-- Provided material follows --

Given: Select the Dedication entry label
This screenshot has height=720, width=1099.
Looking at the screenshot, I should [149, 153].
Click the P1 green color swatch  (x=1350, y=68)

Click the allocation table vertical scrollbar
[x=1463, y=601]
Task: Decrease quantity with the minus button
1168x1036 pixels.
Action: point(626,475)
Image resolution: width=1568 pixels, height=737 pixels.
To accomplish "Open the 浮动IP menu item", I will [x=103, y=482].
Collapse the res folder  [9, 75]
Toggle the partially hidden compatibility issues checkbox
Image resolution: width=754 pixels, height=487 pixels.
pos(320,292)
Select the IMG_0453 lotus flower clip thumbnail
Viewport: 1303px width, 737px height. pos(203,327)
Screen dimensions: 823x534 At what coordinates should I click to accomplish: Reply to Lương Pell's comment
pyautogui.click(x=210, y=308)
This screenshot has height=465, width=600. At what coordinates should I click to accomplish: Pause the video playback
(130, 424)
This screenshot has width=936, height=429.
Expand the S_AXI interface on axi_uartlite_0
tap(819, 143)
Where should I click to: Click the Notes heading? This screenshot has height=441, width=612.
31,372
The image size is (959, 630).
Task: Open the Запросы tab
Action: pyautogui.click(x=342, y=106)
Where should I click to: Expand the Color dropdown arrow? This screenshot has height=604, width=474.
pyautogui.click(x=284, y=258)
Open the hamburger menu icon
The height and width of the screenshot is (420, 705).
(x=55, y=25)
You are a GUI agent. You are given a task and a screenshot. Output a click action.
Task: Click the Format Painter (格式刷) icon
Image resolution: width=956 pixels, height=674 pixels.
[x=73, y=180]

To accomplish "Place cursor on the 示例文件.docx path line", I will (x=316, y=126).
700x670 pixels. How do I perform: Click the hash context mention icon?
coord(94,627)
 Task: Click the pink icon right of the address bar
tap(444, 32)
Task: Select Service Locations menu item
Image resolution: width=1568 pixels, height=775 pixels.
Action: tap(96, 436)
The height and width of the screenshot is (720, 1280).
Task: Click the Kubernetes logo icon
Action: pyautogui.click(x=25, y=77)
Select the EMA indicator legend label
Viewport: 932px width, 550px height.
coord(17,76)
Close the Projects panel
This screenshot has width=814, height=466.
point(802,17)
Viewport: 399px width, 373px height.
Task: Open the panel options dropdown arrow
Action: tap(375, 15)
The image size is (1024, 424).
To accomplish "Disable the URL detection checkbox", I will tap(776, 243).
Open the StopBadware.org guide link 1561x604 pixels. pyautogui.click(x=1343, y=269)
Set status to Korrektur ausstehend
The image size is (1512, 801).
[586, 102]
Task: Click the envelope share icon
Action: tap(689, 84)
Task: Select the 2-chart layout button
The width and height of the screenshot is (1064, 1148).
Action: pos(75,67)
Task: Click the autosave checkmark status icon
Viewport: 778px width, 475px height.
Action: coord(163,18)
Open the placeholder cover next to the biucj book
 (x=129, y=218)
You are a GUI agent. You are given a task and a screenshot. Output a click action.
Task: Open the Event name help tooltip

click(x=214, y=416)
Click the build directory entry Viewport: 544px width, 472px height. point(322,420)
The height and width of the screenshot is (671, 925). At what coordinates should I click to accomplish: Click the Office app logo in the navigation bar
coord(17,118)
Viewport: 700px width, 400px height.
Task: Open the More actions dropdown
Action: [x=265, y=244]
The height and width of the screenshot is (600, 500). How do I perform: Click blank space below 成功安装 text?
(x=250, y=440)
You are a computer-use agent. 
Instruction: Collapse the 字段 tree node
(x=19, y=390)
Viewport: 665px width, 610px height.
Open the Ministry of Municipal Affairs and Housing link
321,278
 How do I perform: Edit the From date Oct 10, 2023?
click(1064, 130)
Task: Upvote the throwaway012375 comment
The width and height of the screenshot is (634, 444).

-- Provided material concluded --

Return each line of the data where the word "label" appears.

Given: Select the Dedication entry label
Select the EMA indicator legend label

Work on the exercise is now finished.